What is the energy of the object (please refer to the picture above) that has a mass fixed to each of its four corners? If it rotates for 3.12 s? Torque and time is given.

The Attempt at a Solution

$$K_E = \frac{1}{2} I \omega^2$$
$$I = \sum mr^2$$
$$I = (4+2+4+2+0.5+0.5)(0.5)^2$$
$$I = 3.25$$
$$\omega = \alpha t$$
Now we have "I" and Torque we can calculate alpha.
$$Torque = I \alpha$$
$$3 = 2.25 \alpha$$
$$\frac{3}{3.25}= \alpha$$
so
$$\omega = \alpha t$$
$$\omega = \frac{3}{3.25} 3.12 s = 2.88$$
substitute back in
$$K_E = \frac{1}{2} I \omega^2$$
$$K_E = \frac{1}{2} 3.25 (2.88)^2$$
$$K_E = 13.5 J$$
Can you please tell me what is wrong with my answer and if there is an easier way to solve such problems.
Thanks.

 

[haruspex]

$$I = (4+2+4+2+0.5+0.5)(0.5)^2$$

Pls explain how you get that. What is the value of Ʃm?

 

[vac]

Pls explain how you get that. What is the value of Ʃm?

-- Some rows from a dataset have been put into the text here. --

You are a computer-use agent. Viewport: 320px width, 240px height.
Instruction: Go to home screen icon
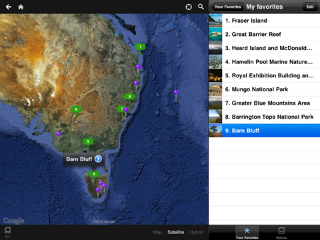coord(21,7)
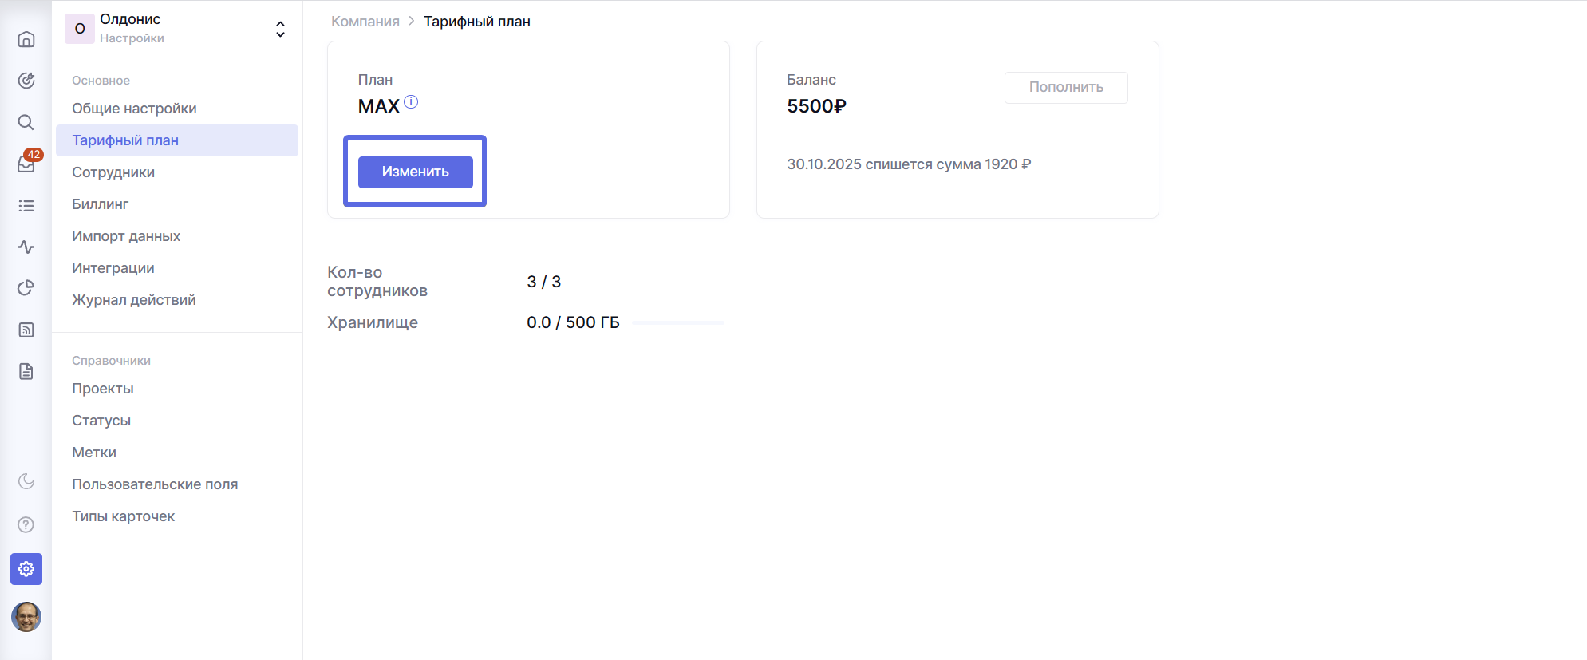Toggle dark mode with moon icon
The height and width of the screenshot is (660, 1587).
coord(26,481)
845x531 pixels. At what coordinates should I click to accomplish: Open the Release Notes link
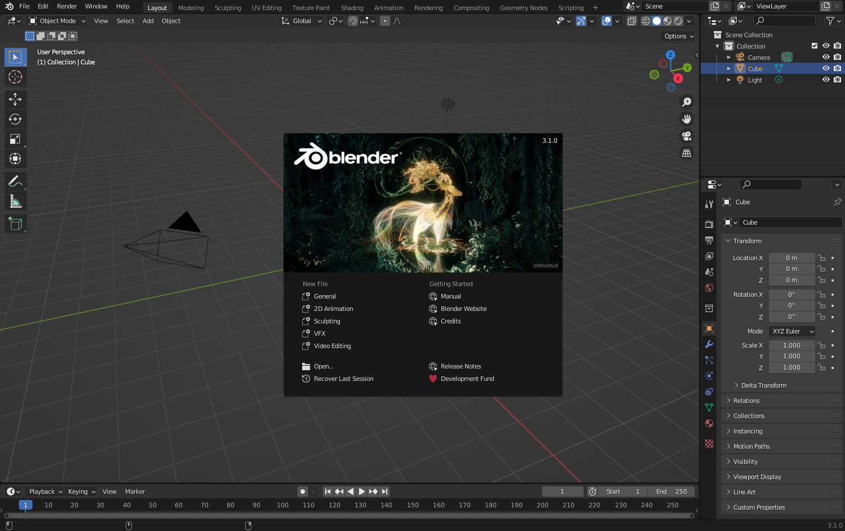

summation of masses times radius square: are (m1+m2+m3+m4+ mass of two rods )(r^2) = (4kg + 2kg + 4kg + 2kg + 0.5kg + 0.5 kg)(0.5 m)^2 = 3.25

 

[vac]

Ok, do you see how I did that?

 

[haruspex]

summation of masses times radius square: are (m1+m2+m3+m4+ mass of two rods )(r^2) = (4kg + 2kg + 4kg + 2kg + 0.5kg + 0.5 kg)(0.5 m)^2 = 3.25

What about the horizontal rods?

 

[vac]

What about the horizontal rods?

Thank you for asking this question, it is the main thing that drove me to make this post.
I think it should be (1/12) times mass times length of both rods ... (1/12)ML.
But how about the vertical rods?

 

[vac]

The moment of inertia for a rod is $\frac{1}{12} ML^2$

 

[haruspex]

Thank you for asking this question, it is the main thing that drove me to make this post.
I think it should be (1/12) times mass times length of both rods ... (1/12)ML.
But how about the vertical rods?

Yes. You already included the vertical rods correctly. The 1/12 formula is for a rod rotating about its centre. Every part of each vertical rod is distance 0.5m from the axis, so 0.5m is right for those.